The basket is large and the roses of all colours. The card reads “Best Wishes from all your friends at the club. Get well soon.” It stands on the window sill where I can see it, for days till the matron clucks in annoyance and whisks it away. Soon a neighbor calls with an armful of mixed flowers. They smell delightful but even the best of hospital rooms do not provide containers for flowers and so the neighbor kindly offers to take them home for me. There seems to be an unwritten law that hospitals and flowers go together, a law aided by the ubiquitous flower shop in the lobby.
Flowers and fruits. There are bags of apples, dozens of oranges and sweet limes making the place smell like an orchard. I try passing some on to visitors – one three year old takes a couple of apples in her tiny hands and rewards me with a biscuity kiss and promptly forgets to take the apples away with her. The sun-dried figs, apricots, and pistachios that a daughter brings from Greece, I hoard. Another visitor has a better idea. “No diet restrictions,” she says, “I’ve just the right thing to cheer you up.” And sure enough, the next day a bottle of delicious mango pickle arrives.
But the moment one reaches home, there is a sea change. The general feeling being that whatever flowers and fruits I may need my family can jolly well provide. It is my moral fibre that needs strengthening now. An Aunt who comes all the way from Madras brings a copy of Vishnu Sahasranamam in three languages, just in case I feign ignorance of one and exhorts me to read it everyday. An acquaintance of my husband hands him a booklet of prayers to the Guru with vivid stories of how reciting them with feeling has helped a host of unfortunate people.
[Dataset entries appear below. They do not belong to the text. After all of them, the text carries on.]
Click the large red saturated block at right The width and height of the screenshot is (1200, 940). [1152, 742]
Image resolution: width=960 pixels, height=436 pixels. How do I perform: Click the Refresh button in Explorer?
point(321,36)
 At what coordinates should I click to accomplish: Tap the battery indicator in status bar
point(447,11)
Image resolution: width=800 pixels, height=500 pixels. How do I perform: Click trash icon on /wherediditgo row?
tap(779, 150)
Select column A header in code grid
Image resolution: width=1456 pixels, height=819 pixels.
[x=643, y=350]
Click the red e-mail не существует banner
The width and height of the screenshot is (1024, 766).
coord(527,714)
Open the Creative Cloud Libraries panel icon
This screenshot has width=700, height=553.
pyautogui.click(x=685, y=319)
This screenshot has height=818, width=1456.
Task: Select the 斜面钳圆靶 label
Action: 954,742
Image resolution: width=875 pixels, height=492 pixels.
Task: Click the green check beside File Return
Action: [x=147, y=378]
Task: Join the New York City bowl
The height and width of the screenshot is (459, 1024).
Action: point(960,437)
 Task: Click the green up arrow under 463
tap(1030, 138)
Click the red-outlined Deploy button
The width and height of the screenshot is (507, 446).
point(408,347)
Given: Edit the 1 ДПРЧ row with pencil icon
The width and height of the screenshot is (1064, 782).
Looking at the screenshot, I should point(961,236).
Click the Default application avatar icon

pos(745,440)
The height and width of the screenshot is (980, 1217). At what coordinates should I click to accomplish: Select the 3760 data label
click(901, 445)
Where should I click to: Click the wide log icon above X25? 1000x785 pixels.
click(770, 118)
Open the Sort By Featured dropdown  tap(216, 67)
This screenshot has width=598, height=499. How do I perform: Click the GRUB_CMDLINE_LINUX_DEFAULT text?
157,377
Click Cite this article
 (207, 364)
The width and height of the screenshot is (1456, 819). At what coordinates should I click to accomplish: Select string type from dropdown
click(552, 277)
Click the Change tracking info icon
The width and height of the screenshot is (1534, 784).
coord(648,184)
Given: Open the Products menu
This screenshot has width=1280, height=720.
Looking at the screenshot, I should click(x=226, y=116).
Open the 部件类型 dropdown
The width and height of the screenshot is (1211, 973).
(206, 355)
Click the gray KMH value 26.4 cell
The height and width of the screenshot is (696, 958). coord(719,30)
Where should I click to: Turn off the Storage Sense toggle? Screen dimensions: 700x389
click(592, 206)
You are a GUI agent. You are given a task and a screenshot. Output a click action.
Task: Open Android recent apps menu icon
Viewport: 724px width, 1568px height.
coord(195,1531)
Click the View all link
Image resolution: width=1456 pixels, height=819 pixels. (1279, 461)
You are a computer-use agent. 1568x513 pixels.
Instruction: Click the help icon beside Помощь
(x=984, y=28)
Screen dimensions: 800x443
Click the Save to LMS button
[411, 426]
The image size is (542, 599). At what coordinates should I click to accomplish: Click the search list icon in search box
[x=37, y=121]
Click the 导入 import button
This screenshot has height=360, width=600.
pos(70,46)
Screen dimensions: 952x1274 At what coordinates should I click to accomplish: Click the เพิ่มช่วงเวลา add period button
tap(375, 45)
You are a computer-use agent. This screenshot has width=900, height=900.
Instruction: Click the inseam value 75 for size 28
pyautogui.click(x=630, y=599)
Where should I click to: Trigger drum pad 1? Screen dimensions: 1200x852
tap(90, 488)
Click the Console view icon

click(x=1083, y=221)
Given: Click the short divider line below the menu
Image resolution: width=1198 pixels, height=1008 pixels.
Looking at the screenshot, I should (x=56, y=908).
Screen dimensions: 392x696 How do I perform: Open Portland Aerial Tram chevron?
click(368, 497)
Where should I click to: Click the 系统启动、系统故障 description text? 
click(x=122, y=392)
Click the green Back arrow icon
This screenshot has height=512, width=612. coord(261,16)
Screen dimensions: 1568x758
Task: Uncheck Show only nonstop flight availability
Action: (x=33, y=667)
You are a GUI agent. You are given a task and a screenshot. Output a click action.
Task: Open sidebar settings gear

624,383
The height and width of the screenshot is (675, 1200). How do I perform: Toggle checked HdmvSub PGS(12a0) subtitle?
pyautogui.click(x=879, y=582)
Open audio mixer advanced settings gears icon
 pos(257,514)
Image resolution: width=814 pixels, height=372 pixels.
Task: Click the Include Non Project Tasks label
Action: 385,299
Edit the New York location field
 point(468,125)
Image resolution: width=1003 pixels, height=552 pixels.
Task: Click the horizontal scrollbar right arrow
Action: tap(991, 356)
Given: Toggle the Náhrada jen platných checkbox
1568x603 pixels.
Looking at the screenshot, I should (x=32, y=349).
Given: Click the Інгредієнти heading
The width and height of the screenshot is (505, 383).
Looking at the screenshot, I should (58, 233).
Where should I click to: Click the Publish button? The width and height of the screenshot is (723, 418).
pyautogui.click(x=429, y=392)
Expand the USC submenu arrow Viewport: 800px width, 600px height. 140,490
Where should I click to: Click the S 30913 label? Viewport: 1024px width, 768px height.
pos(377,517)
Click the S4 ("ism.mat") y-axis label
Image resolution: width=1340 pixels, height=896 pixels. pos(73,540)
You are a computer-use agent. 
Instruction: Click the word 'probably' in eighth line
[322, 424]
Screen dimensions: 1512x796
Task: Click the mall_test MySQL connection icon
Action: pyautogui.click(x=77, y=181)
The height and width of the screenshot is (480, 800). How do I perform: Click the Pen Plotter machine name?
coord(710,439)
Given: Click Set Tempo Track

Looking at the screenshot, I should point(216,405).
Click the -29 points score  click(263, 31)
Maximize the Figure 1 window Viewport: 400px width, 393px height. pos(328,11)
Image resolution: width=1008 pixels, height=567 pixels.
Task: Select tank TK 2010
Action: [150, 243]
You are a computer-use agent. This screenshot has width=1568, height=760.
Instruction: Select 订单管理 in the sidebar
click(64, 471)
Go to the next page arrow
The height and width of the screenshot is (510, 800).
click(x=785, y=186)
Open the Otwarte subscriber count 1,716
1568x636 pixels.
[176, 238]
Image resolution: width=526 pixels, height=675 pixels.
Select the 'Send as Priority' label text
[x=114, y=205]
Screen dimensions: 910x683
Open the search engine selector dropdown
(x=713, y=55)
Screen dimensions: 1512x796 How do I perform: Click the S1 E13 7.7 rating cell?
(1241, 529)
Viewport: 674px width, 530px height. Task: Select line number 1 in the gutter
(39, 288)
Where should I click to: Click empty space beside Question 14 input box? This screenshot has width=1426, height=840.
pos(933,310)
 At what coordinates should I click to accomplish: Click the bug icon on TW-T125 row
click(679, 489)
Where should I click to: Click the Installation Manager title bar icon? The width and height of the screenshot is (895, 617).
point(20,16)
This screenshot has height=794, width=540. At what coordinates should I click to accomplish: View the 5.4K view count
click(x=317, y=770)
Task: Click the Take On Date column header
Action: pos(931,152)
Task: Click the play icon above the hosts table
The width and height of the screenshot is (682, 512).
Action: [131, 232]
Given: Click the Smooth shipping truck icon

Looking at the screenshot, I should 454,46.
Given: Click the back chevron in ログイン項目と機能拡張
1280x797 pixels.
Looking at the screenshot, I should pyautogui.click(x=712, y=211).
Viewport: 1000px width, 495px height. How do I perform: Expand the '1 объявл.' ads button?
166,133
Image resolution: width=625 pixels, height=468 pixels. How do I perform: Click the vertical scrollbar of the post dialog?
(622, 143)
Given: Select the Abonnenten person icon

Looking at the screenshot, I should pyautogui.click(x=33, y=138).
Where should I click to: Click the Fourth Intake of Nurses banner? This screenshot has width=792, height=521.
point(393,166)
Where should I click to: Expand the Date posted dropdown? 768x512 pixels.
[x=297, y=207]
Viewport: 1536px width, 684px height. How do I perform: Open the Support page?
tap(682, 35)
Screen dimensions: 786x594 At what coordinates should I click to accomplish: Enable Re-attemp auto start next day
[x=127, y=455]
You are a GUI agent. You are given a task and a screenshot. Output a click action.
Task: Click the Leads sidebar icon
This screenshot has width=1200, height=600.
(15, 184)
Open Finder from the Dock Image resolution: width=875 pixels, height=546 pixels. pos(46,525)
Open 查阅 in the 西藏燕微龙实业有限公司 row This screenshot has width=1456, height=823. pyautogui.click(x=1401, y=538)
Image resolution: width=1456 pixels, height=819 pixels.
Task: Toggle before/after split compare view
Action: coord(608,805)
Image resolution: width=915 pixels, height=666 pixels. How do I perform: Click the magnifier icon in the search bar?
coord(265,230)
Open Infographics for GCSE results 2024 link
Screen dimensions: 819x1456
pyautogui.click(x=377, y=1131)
He also produces a cassette on which the entire prayers are recorded so that I can get the right intonation without which the entire prayer will be ineffective. He makes my husband play it right then and there. I close my eyes in apparent meditation wishing fervently that the tune is a trifle more cheerful. A Khamboji by M.S. is more suitable to my mood. The next evening, another neighbour brings me a thick blue bound volume of “The Song of God”, this time all in English. “If you are not already familiar with these, isn’t it a bit late in the day for you to begin?” asks my husband mischievously.
My daughter walks in with another book in her hand and I look at it slightly fearfully. I have the Bhagavad Gita, Guru pooja and Vishnu Sahasranamam. What is this going to be – the Mahabharata or Ramayana? “Here,” she says, “I thought you would like these”, and hands me the book and a small paper bag. “Mind you, no peeking at the back and no unfinished crosswords. You must finish one before you go to the next.” I glare at her, settle myself in bed and open the paper bag. I pop a bulls-eye in my mouth and turn the first page of the crossword book. “Unfinished crossword, indeed!” My white blood corpuscles begin to multiply.